Cupreous-ferruginous. Body cinereous beneath. Palpi porrect, squamous, a little longer than the breadth of the head; third joint almost linear, nearly half the length of the second. Antennae with white rings. Fore wings with four whitish transverse diffuse irregular undulating lines; two of these are near the base, and two near the exterior border, and each pair is accompanied by numerous minute whitish speckles; fringe with two whitish streaks. Length of the body lines; of the wings 7 lines.
This species is extremely variable both in colouration and in size. The female tends to be larger and paler than the male of the species. It is very similar in appearance to its sister species Asterivora colpota and is easily confused with the same.

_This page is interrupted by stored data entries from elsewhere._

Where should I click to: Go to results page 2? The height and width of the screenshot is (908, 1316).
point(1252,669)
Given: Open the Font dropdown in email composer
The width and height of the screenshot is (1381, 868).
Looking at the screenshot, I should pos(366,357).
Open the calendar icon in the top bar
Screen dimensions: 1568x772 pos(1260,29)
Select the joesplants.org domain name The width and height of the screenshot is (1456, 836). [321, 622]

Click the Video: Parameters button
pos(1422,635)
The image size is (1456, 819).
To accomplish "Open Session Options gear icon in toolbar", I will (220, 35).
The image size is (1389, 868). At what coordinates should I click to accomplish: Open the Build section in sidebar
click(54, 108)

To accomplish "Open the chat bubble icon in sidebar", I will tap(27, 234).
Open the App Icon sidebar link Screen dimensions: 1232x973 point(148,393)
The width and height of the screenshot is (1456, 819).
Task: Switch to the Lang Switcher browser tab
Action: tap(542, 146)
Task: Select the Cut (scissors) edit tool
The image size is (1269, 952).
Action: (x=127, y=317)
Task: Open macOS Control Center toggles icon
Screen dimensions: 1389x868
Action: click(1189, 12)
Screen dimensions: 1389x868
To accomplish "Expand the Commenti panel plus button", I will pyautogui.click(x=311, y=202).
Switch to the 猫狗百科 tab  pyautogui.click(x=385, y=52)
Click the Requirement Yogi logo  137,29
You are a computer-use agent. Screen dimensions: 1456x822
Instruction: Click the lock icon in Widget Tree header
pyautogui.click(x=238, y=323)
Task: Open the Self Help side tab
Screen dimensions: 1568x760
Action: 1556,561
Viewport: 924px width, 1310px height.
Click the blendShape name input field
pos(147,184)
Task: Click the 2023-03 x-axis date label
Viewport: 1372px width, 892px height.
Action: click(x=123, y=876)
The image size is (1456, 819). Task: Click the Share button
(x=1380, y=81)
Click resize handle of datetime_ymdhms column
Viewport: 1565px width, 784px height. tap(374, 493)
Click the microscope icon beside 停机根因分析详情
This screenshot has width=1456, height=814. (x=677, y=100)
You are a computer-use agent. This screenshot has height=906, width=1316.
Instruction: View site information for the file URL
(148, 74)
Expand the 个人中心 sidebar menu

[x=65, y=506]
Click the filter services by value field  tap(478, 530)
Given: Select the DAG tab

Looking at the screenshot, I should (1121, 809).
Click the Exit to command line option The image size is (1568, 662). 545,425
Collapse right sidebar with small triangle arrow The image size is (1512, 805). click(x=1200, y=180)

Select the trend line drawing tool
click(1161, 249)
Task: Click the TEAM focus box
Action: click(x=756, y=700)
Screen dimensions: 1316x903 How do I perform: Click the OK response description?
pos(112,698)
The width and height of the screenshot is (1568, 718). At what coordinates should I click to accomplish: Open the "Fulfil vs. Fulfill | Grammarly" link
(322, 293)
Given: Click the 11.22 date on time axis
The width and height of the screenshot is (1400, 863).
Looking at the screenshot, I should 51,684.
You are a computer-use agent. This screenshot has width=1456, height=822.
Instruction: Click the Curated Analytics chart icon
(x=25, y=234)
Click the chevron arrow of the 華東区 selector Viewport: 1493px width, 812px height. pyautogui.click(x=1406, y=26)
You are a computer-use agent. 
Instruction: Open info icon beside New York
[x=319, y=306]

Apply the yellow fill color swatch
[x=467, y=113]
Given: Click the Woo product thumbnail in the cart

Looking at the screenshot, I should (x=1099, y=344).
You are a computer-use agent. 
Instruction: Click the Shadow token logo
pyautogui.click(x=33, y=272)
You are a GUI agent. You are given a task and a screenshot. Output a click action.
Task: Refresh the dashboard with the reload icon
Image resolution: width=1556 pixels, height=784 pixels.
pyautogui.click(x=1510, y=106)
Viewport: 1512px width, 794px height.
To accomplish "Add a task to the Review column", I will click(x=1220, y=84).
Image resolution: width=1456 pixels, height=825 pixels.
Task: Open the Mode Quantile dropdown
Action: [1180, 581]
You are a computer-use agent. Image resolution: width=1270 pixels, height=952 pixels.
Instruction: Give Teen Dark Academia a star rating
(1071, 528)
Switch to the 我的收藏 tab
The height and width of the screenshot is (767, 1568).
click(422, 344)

Hudson described the larva of this species as follows:
It is somewhat stout, slightly tapering at each end. The head and first segment are pale brown and horny; the rest of the body being pale greenish-ochreous. Each segment is provided with eight black warts arranged in two rows consisting of two and six respectively. Each of these warts gives rise to a small black bristle. The length of the larva when full-grown is about 1 inch.

==Distribution==
It is endemic to New Zealand. This species has been observed in both the North and South Islands including at Kaeo, Waimarino, Ohakune, Wellington, Mount Arthur and the Ōtira River.

==Behaviour==
This species is a day flying moth. It is double brooded with adults being on the wing from September until November and again from February until April. Whilst at rest this species places its wings backwards and slightly lifted, with the antennae extended and the hindwings often almost hidden. Hudson described their flying manner as "fussy".

==Life history==
The larvae feed on Senecio bellidioides and Brachyglottis repanda. When feeding off S. bellidioides they live in a silken gallery, is formed amongst the young shoots of the plant. When feeding on B. repanda they build a silken curtain under which they shelter and feed. Pupation takes place in white silken cocoons amongst the dead shoots of their host plant.